Last modification: 28-Nov-10
After all this background discussion in part 1, it’s time to get more concrete about actual problems and possible solutions…
Issue #1: Great photo – wrong article
Photo of Plaza_de_España (Seville) that was accidentally linked to Alcázar of Seville instead. powered by Fotopedia
A photo can accidentally be attached to an inappropriate article. Although the ranking system might ultimately fix this, it is more practical to inform the Fotopedia staff.
Nevertheless, “being” an encyclopedia requires a lot of focus on reliability. An extreme example is the Fotopedia article on Luxor Temple in Egypt: when I checked, at least 7 of the 14 Top pictures for Luxor Temple showed various other temples in the Luxor area. Luxor Temple, however, is quite large so the most convincing way to prove an image is not of Luxor Temple is to prove that it depicts another well-known temple (e.g. Karnak, etc.). Although an error rate of at 50% is unusally high, my estimate that a few percent of travel photos are incorrectly classifed, and that more are correct, but imprecise.
What might have caused the errors in this case:
- There are several ancient temples in/near Luxor (collectively known as “Ancient Thebes with its necropolis” in the Heritage project). People usually visit multiple temples on the same day, they look similar and the photographer needs to check closely (e.g. capture times) to determine which photo was taken where.
- Only one temple at Luxor is known as Luxor Temple, while the others may have been correctly keyworded as “Luxor” and “temple”.
- Many photos show just a fragment of the subject (here is an example which I suspect is actually from Medinet Habu).
The incorrect photos may actually all be fine photos and thus receive high rating like the above example from Seville (that was “right city, wrong building”). Many ratings will be from people who are not very familiar with the subject and so will simply assume that the images are classified correctly. For some topics the risk of errors may be lower (baseball, Venice, Rolls Royce) and for others it is higher (animal species, buildings, mountains, saints). So some suggestions how this might be avoided..
- Encourage providing captions and links. A photo with a filled in caption or linked to more than one article should generally be rewarded. The photo is better documented, and thus has more value to encyclopedia users (e.g. students, enthusiasts, maybe occasional scholars). I expect that more attention to documenting pictures will raise awareness about information accuracy – and make it easier to detect errors.
The goal of documenting images better is to be able to distinguish between “Mount Baker is the mountain on the left” and “View from Mount Baker”. And to give both voters and users of the photo more reliable information than having to guess based on the article where they found the photo.
- Show captions and links during voting How can you judge the suitability of a photo for an encyclopedia if you don’t know how well the image was documented? You may also miss information which is relevant to know what you are seeing. For example, take a typical National Geographic travel photo or World Press nature photo and judge it without access to the caption: chances are you will not appreciate what you are seeing.

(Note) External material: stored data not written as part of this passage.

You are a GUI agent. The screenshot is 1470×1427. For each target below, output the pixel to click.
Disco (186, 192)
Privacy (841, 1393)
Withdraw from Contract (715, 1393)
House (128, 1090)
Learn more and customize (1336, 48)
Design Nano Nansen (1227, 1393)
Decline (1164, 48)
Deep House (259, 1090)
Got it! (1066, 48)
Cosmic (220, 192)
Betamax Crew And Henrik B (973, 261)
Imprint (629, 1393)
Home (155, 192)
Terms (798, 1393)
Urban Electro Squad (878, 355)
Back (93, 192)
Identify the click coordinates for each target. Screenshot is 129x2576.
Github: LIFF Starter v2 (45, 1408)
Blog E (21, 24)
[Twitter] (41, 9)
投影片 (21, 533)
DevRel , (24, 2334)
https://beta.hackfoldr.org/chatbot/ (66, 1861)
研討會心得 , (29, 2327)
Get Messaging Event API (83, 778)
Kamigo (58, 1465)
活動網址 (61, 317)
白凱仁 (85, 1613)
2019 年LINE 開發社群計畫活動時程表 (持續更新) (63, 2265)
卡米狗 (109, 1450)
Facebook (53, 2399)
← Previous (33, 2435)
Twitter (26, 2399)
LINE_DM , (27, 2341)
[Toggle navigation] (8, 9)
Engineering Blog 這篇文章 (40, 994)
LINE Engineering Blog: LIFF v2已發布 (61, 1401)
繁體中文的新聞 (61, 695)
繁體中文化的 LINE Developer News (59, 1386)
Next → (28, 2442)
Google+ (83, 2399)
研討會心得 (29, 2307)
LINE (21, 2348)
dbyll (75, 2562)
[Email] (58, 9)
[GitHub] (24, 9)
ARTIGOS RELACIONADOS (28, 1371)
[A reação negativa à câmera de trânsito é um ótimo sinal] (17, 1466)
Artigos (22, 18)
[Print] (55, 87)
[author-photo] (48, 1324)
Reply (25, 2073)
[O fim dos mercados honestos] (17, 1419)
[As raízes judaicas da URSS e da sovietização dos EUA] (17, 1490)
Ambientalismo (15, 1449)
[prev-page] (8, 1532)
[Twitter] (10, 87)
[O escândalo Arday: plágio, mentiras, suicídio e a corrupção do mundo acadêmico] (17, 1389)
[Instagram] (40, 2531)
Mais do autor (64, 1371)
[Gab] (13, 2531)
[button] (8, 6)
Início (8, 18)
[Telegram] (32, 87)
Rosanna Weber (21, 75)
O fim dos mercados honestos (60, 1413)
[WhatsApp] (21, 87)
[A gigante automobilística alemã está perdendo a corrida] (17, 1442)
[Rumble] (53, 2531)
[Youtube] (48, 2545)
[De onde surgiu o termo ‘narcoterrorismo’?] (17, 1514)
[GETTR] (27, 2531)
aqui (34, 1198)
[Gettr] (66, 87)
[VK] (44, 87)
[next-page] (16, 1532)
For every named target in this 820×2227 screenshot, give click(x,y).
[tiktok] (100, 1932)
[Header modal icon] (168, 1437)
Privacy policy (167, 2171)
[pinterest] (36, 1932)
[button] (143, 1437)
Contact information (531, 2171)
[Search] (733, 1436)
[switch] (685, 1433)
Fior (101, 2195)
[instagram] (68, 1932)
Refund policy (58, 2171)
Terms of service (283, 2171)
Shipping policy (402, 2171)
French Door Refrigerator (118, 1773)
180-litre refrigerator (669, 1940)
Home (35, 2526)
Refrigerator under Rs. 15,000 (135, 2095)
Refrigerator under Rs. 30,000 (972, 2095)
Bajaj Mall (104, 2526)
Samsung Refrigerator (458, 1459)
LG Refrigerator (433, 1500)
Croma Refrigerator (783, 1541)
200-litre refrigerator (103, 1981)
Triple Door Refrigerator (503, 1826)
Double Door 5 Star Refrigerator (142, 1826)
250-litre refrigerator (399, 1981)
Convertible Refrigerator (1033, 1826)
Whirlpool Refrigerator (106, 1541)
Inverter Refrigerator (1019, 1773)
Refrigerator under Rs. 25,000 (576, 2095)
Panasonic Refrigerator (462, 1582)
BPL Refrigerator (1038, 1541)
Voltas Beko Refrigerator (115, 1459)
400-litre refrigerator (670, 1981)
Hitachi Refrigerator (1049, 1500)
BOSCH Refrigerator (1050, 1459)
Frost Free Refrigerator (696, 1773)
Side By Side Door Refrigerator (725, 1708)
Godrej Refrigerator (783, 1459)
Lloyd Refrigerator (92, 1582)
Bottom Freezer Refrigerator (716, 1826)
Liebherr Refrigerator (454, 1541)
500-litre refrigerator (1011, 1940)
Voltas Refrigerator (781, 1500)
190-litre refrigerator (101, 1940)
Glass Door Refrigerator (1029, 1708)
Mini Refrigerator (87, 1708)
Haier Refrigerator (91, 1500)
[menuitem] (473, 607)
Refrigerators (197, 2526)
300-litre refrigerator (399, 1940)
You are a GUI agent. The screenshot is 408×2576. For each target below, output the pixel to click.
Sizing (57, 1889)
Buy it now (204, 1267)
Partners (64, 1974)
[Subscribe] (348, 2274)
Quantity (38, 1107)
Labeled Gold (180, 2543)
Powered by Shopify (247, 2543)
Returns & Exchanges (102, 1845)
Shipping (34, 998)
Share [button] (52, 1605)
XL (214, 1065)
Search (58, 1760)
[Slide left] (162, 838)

- Vote per link If a photo is linked to 3 articles, vote for all contexts at one. You should be aware of them anyway, to interpret what you are seeing (e.g. photo of a neoclassic Excalibur car prominently parked in front of the Louis Vuitton shop on Union Square, San Francisco). This helps get more emphasis on the info value.
- Separately rate Aesthetic & Information. It is helpful to separate ratings for aesthetics and for information value. Although this means providing 2 numbers rather than one, it helps get people to vote more reliably: current voting IMO is mainly on aesthetics and the encyclopedia side is undervalued during voting. This means that the images are less useful for someone looking for more information, or for someone interested in visiting that location.
Actually if an image is linked to 3 articles, only the Information rating needs to be repeated. The aesthetics rating can be reused across the articles.
- “Own photos” are safer. Photos that you made yourself could be given a small bonus compared to photos made by someone else. Essentially because captions or keywords from Flickr were not intended to have encyclopedia quality, because 3rd party photos are unlikely to be linked to all relevant articles and because the “uploader” cannot fill in the gaps in the available information.
As an example, let’s take the image above of the Plaza de España (Seville). Assume it is linked to Ibero-American Exposition of 1929 and Plaza de España (Seville). A voter would get the following 3 questions:
Visual quality: choose between 0/1/2/3/4/5/6/7
Context Plaza de España (Seville): 0/1/2/3/4/5/6/7/?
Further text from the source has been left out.